Samples collected from an asteroid have been found to contain organic molecules, including uracil, a building block of RNA. This suggests that the chemicals that kickstarted life on Earth could have been delivered on meteorites.

A remarkable Japanese mission to the asteroid Ryugu in 2020 returned 5.4g of material for lab analysis, free of earthly contamination. Asteroids were believed to contain organic chemicals and water from when the solar system was forming, around 4.6 billion years ago.

‘The presence of uracil in asteroidal materials strongly suggests that it has been provided to the early Earth before the emergence of the first life, and possibly it plays a role in the birth of life,’ notes first author Yasuhiro Oba at Hokkaido University in Japan. Also detected in the pristine samples brought back by the Hayabusa2 spacecraft were nicotinic acid (vitamin B3), its derivatives and imidazoles.

Ryugu

Source: © NASA Goddard/JAXA/Dan Gallagher

A conceptual image for sampling materials containing uracil and vitamin B3 on the asteroid Ryugu by the Hayabusa2 spacecraft.

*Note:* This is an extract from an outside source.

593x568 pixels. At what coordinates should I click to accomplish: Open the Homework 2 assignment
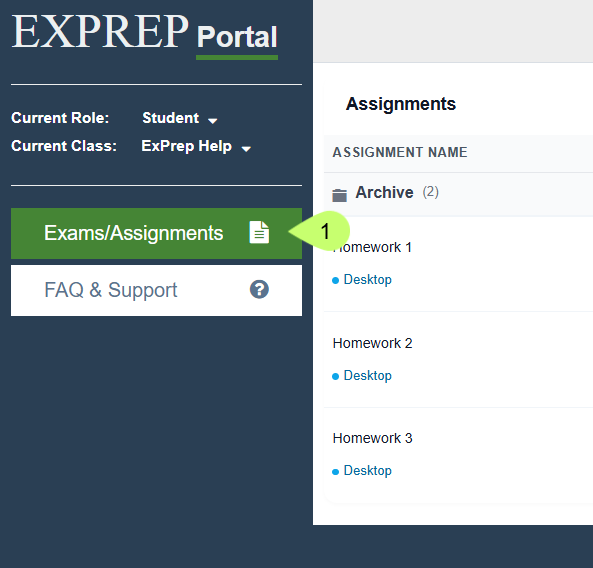[372, 343]
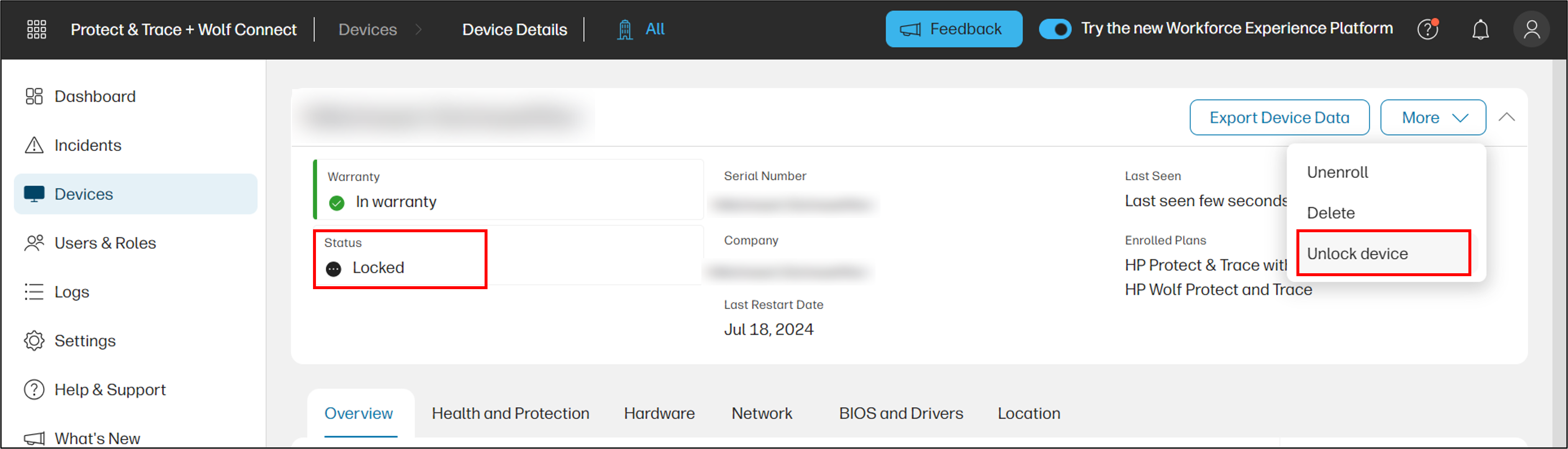Collapse the device details card chevron
Image resolution: width=1568 pixels, height=449 pixels.
[1506, 118]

Around 10mg of the samples were available for analysis using ultrahigh resolution mass spectrometry coupled with high-performance liquid chromatography or capillary electrophoresis. The concentration of uracil was 11ppb and 32ppb in two samples. For vitamin B3 it was 49ppb and 99ppb.

Imidazoles can act as catalysts for the activation of nucleotides and amino acids, and therefore could play a role on the chemical evolution of asteroids and early Earth. Nicotinic acid is part of nicotinamide adenine dinucleotide, or NAD, a coenzyme in essential metabolic reactions.

Although uracil and nicotinic acid were previously identified from meteorites that fell to Earth, ‘it is always good to have a verification in relatively pristine samples’, notes George Cooper at Nasa’s Ames Research Center. ‘The finding [by the Japanese group] helps to verify that such compounds were, at least, available for incorporation into the first cell-like structures on the early Earth.’

Ryugu has been shown to be very similar to carbonaceous meteorites held in collections. This ‘strongly suggests that meteoritic nucleobases detected in previous studies are reasonably considered to be extraterrestrial in origin’, according to Oba.

This could bolster the hypothesis that life on Earth had extraterrestrial inputs. But the work will not settle fierce arguments over whether life began under the sea or in stagnant pools where RNA could replicate, or somewhere else entirely.

The role of meteorites and comets remains hotly contested too. ‘If we are looking at meteorites as a source of prebiotic molecules, then there remains a concentration and an energy problem,’ says Bill Martin, a microbiologist at the Heinrich Heine University in Düsseldorf, Germany. He notes that 10ppb of uracil is about six orders of magnitude less than the amount present in a single typical cell. ‘The route to life would have required concentration mechanisms that specifically enrich the molecules of life relative to the main components of carbonaceous chondrites,’ says Martin. ‘Even then, the origin of life is not just the reorganisation of pre-existing compounds.’

He favours life beginning around hydrothermal vents, where pathways to build molecules were determined by metallic catalysts known to be present there. ‘Life is, without exception, an energy releasing chemical reaction, not just a process of stirring together preformed components present in parts per billion amounts,’ says Martin.